Д’Артаньян бросил взгляд на Мустона, который ответил на него легким движением тела, как бы желая сказать: «Вы сами увидите, виноват ли я в том, что случилось».
– Итак, я очень обрадовался, – продолжал Портос, – увидев, что Мустон начал толстеть; больше того, чем только мог, я помогал ему нагуливать жир. Я кормил его особо питательной пищей, надеясь, что он сравняется со мной в объеме и тогда я смогу заставить его иметь дело с портными и тем самым избавлю себя от снятия мерок и прочих скучных вещей.
– А! – вскричал д’Артаньян. – Теперь я наконец понимаю… Это спасло бы вас от потери времени и унижений.
– Черт подери! Судите же сами о моей радости, когда после полутора лет отменного и искусно подобранного питания – ибо я взял на себя труд самолично кормить Мустона – этот бездельник…
– Ах, сударь, я и сам немало способствовал этому, – скромно вставил Мустон.
– Это верно. Так вот, судите о моей радости, когда в одно прекрасное утро я обнаружил, что Мустону пришлось повернуться боком, как поворачивался я сам, чтобы протиснуться сквозь потайную дверь, которую эти чертовы архитекторы устроили у меня в Пьерфоне в комнате покойной госпожи дю Валлон. Да, кстати, об этой двери, друг мой; хочу задать вам вопрос, вам, знающему решительно все на свете: какого черта эти плуты архитекторы, которым полагается иметь подобающий глазомер, придумали двери, годные только для тощих?

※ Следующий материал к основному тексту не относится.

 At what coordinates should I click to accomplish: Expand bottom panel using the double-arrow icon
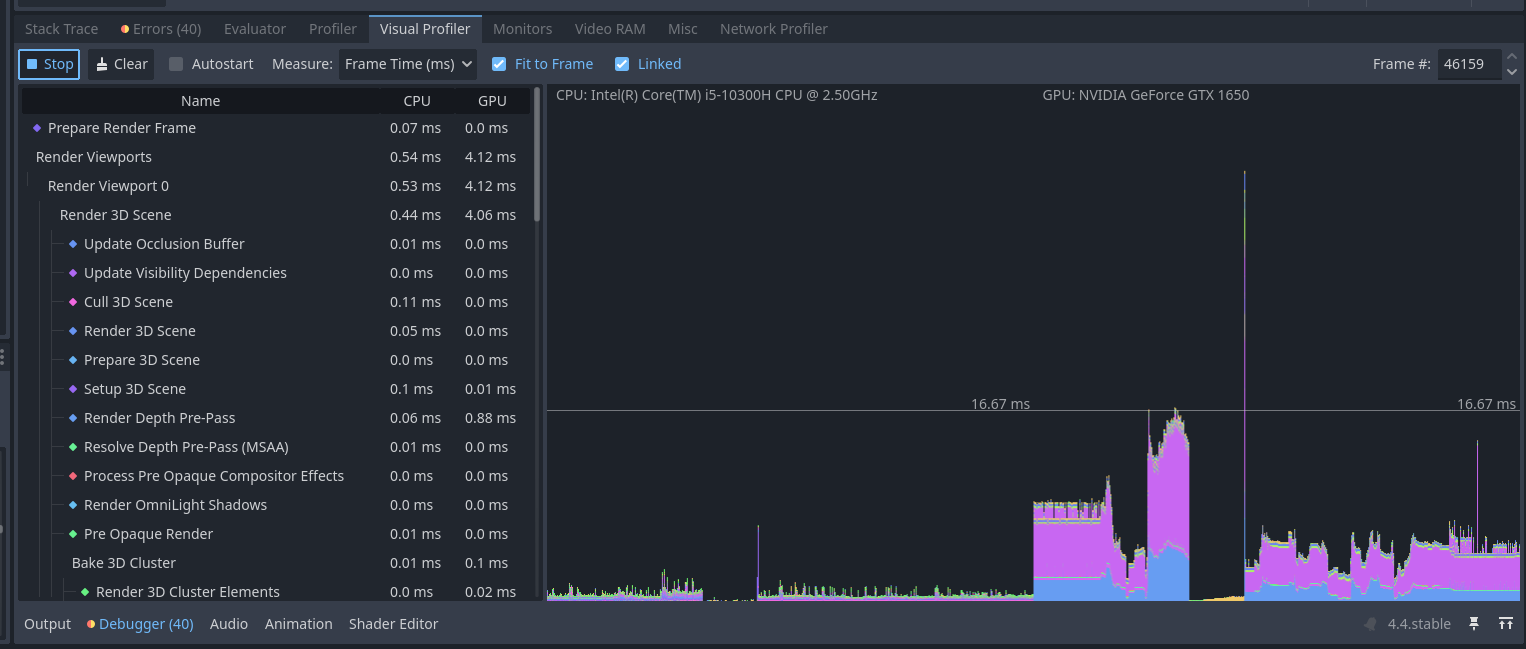1505,624
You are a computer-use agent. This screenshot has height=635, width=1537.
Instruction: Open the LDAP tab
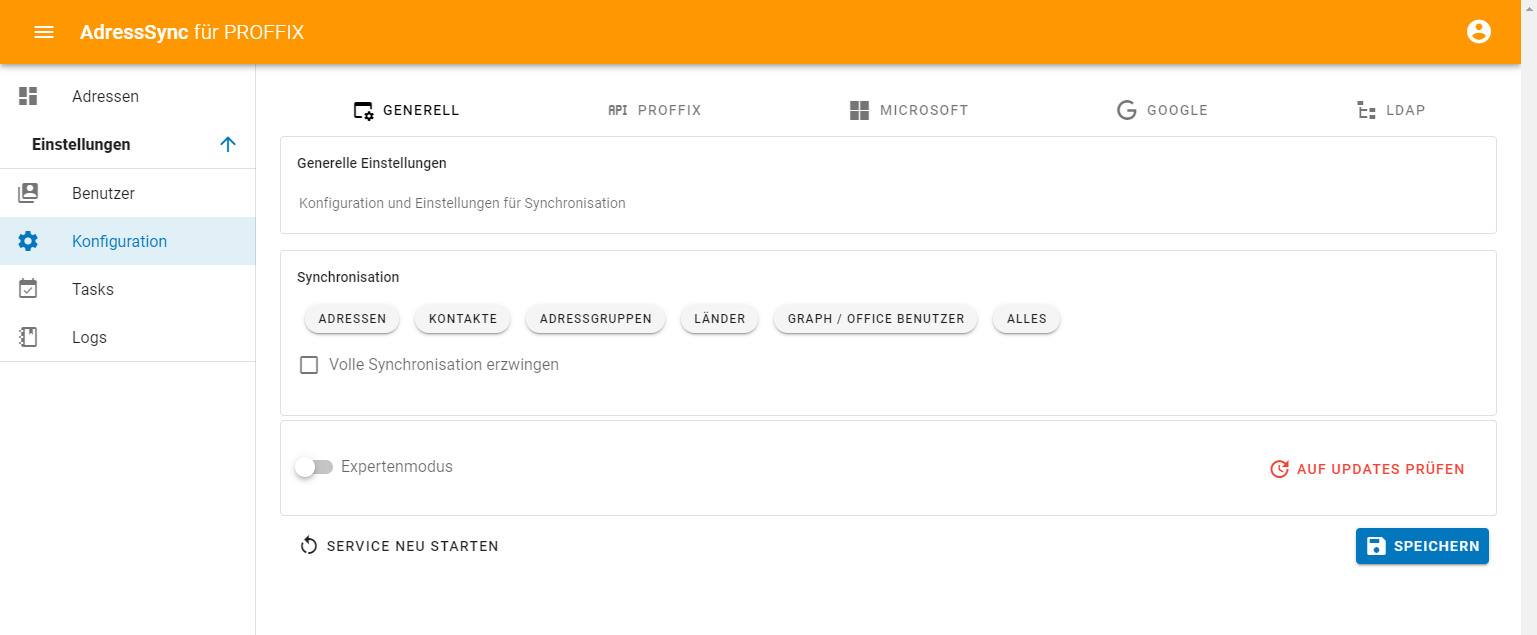click(x=1391, y=110)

– Эти двери, – сказал в ответ д’Артаньян, – предназначены для возлюбленных, а возлюбленные по большей части сложения хрупкого и изящного.

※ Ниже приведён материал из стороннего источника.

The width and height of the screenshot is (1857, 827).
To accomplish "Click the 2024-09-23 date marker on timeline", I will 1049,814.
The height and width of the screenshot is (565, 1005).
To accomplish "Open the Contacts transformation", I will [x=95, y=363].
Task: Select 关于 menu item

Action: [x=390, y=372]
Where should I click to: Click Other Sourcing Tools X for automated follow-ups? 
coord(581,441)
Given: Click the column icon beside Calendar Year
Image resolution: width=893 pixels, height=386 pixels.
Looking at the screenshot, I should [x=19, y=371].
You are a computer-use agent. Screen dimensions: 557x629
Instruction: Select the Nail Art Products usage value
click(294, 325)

– Госпожа дю Валлон не имела возлюбленных, – величественно перебил д’Артаньяна Портос.
– Несомненно, друг мой, несомненно, – поторопился согласиться с ним д’Артаньян, – но, быть может, эти двери были придуманы архитекторами на случай вашей повторной женитьбы.
– Вот это и впрямь возможно, – заметил Портос. – Теперь, когда я получил от вас разъяснение относительно этих слишком узких дверей, вернемся к нагуливанию жира Мустоном. Но заметьте себе, что первое имеет прямое отношение ко второму. Я не раз наблюдал, что наши мысли тянутся друг к другу. Подивитесь-ка на это явление, д’Артаньян: я говорил о Мустоне, который начал толстеть, а кончил тем, что вспомнил о госпоже дю Валлон…
– Которая была худощавой.
– Разве это не поразительно?
– Друг мой, один из моих ученых друзей, господин Кос-тар, сделал то же самое наблюдение, что и вы, и он называет это каким-то греческим словом, которого я не запомнил.

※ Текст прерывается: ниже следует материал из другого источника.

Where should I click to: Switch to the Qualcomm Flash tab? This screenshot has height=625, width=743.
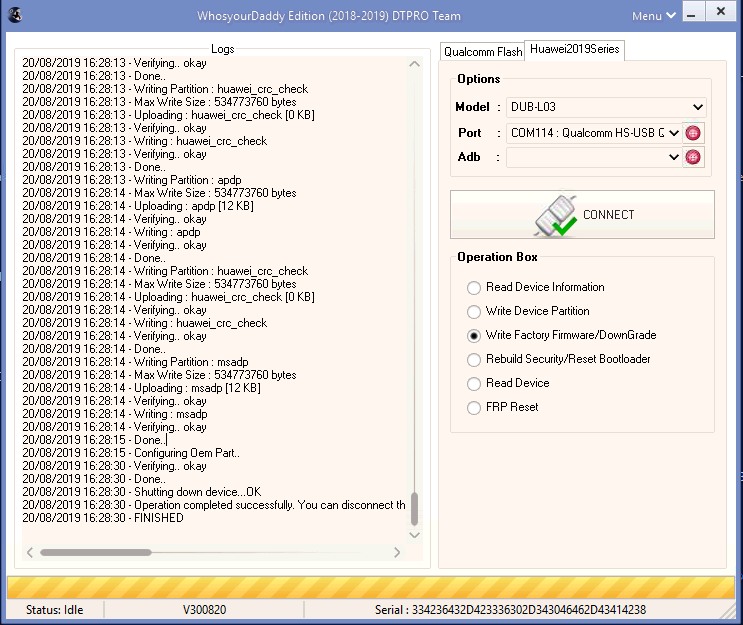coord(482,52)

– Выходит, что мое наблюдение не отличается новизной! – вскричал Портос, ошеломленный услышанным от д’Артаньяна. – А я думал, что это я первый сделал его.
– Друг мой, этот факт известен еще до Аристотеля, то есть, говоря по-иному, приблизительно вот уже две тысячи лет.
– Но от этого он не становится менее достоверным, – заметил Портос, приходя в восторг от этого совпадения его собственных мыслей с мыслями философов древности.
– Безусловно. Но давайте вернемся к Мустону. Мы оставили его в тот момент, когда он стал толстеть у вас на глазах, ведь, кажется, так?
– Так точно, сударь, – вставил Мустон.
– Продолжаю, – сказал Портос. – Итак, Мустон толстел так успешно, что оправдал все мои чаяния. Он достиг моей мерки, и я смог воочию убедиться в этом, увидев в один прекрасный день на мошеннике мой собственный камзол, в который он позволил себе облачиться; этот камзол обошелся мне очень недешево: одна только вышивка стоила сотню пистолей.